» Domande
**A.** Nel brano sulla resistenza alla scienza, che cosa viene indicato come oggetto della scienza?
**B.** Prosegui il brano sulla resistenza alla scienza partendo dall'ultima frase riportata.

» Brano proposto
============
LA PSICANALISI SECONDO
SCIACCHITANO

"TU PUOI SAPERE,
SE NON RESISTI ALLA SOVVERSIONE SCIENTIFICA"
creata il 22 gennaio 2008, aggiornata il 29 giugno 2009

 

 

Tu vieni dalla "morale del sito" o da una pagina su qualche scienziato o non ho indovinato.

Sei in "Resistere alla scienza"

Il tuo discorso fa probabilmente eco a quello messo in esergo da Georg Groddeck al suo Libro dell'Es:

Was habe ich Armer mit Wissenschaft zu tun?

"Povero me, cosa c'entro io con la scienza?"

Qualunque sia la tua risposta, questa pagina ti riguarda.

Vuoi andare all'aggiornamento?

Ho in corso di stampa un libretto, originariamente intitolato proprio così,

Resistere alla scienza,

già uscito in tedesco da Turia und Kant (Wien 2009) con il titolo meno polemico ma più prolisso: Unendliche Subversion. Die wissenschaftlichen Ursprünge der Psychoanalyse und die psychoanalytischen Widerstände gegen die Wissenschaft. Lo riassumo in poche righe, come contributo alle future scienze dell'ignoranza. Si resiste alla scienza perché si vuole - politicamente conviene - rimanere ignoranti.

Si resiste alla scienza in quanto discorso senza fondamenti. Questo è un altro modo di dire che si resiste all’infinito. Perché? perché l’infinito, che è l'oggetto della scienza, è un oggetto non categorico (categorical). E' così grave? Sì, in quanto non categorico, l'infinito non può essere né concettualizzato in una qualche essenza né fondato su qualche espressione del logos, facilmente dominabile e trasmissibile. In fondo, l'infinito non si conosce mai del tutto. Perciò pongo l'infinito come discrimine tra scienza e conoscenza.

Esistono diverse forme di resistenza alla scienza, ma tutte hanno un tratto comune, che rimane costante attraverso la loro multiformità. Tutte, infatti, in qualche modo invocano il ricorso a un qualche tipo di fondamento (codici, categorie trascendentali, essenze, metafisica, dogmi ecc.). Non si tollera che la scienza - nel suo piccolo - sia libera da vincoli "fondamentali". Si tratta dei vincoli ontologici, su cui si fonda il potere politico, che per i soggetti diventano vincoli epistemici del pensiero - il cosiddetto principio d'autorità.
============
» Dati di partenza
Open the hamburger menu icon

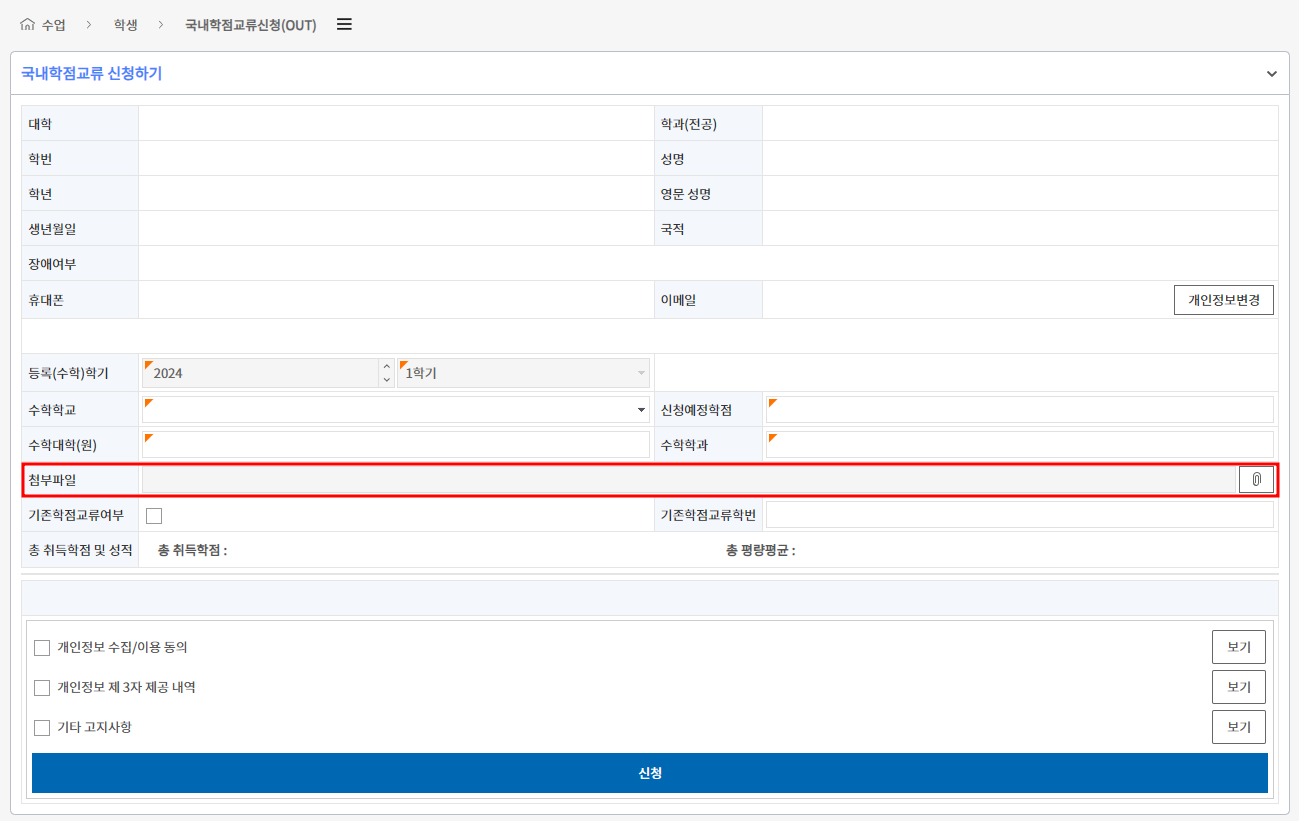tap(344, 25)
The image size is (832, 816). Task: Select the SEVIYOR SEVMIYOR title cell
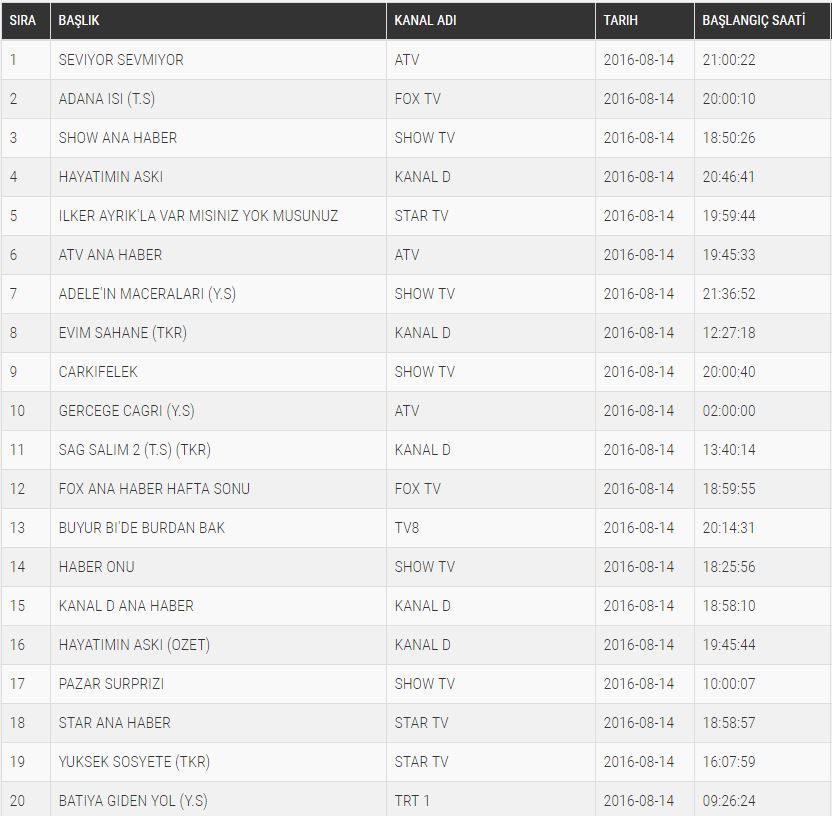pos(121,60)
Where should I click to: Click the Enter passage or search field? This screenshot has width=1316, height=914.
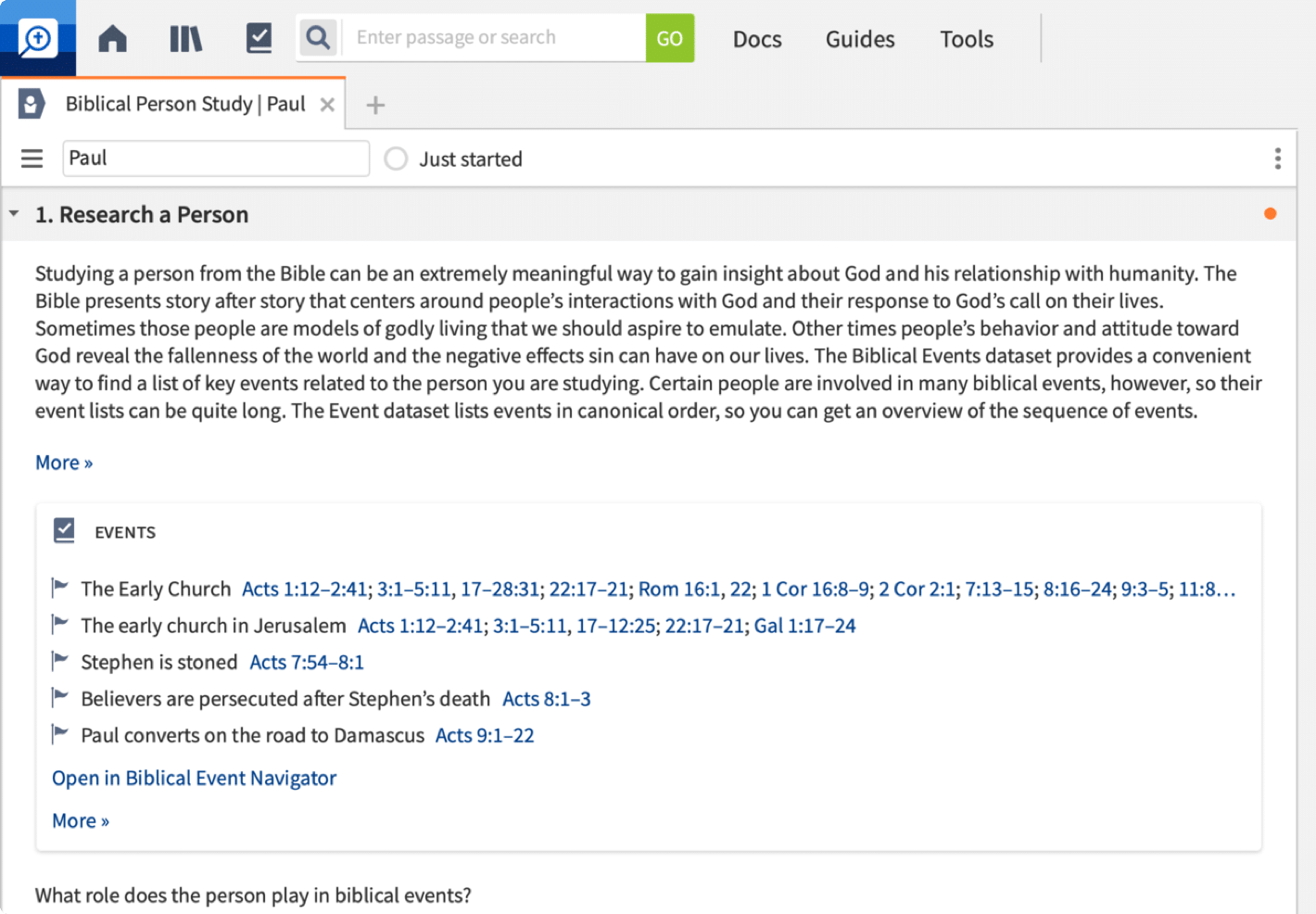(x=494, y=38)
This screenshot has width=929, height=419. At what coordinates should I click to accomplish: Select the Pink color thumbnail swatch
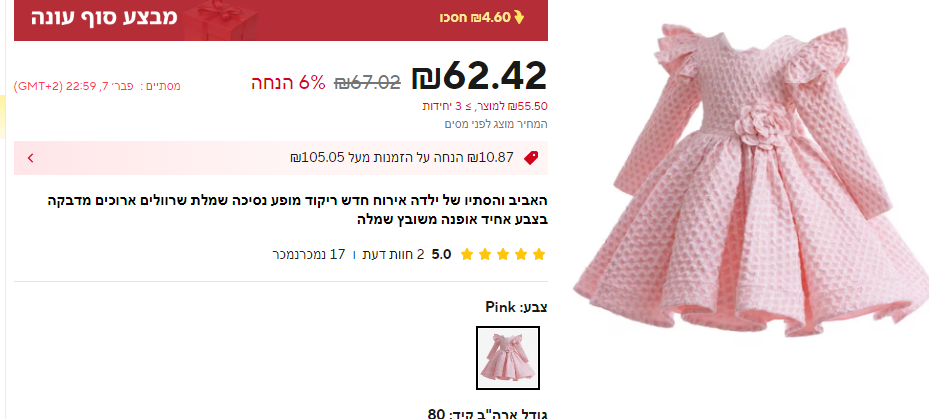(x=508, y=358)
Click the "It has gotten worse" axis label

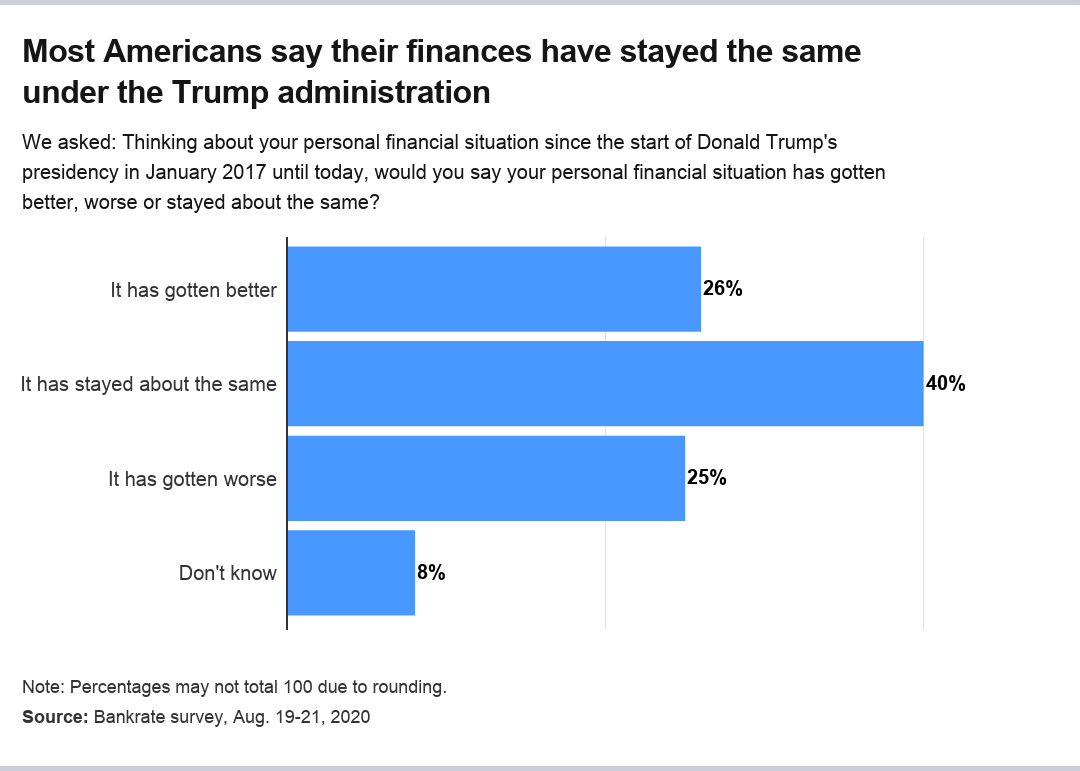tap(192, 479)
============
» Risultati degli esercizi
**A.** L'infinito.

**B.**
Non posso non ricordare qui la chiusa commovente del saggio del 1948 di Jean-Paul Sartre, La liberté cartésienne, a cura di Nestore Pirillo, Christian Marinotti Edizioni, Milano 2007:

"L'unico fondamento dell'essere è la libertà".

La principale, più diffusa, socialmente meglio organizzata e principale ispiratrice di tutte le altre forme di resistenza alla scienza, implicite ed esplicite, è quella religiosa. Questo discorso riguarda anche gli atei, per i quali "dio è inconscio", come opportunamente osservava Lacan nel lontano 1964 (Cfr. J. Lacan, Le Séminaire. Livre XI. Les quatre concepts fondamentaux de la psychanalyse (1964), Seuil, Paris 1973, p. 58). La religione è la forma più arcaica di politica. Costituisce il primo soggetto collettivo, che correda con gli archetipi della vita psichica sotto forma di senso comune e prima scala di valori. Sin dall'origine dei tempi la religione sa che per meglio tenere insieme gli uomini bisogna sterilizzare ogni forma di libertà di pensiero. La democrazia, come espressione della libertà di pensiero, non è una forma di convivenza facilmente controllabile dal potere. Il vertice della democrazia - la scienza - come espressione del pensiero autonomo (Sartre) e non finalizzato a nessuno scopo riconosciuto come importante per la vita civile - che importanza può avere per regolare il consorzio umano il principio di relatività di Galilei-Einstein? - , è per il potere il nemico potenzialmente più temibile, perché mina dall'interno l'ordine costituito della civiltà, destabilizzandone i principi. Controprova? Il primo scienziato della storia fu processato dalla Curia Romana e non c’è molto altro da aggiungere.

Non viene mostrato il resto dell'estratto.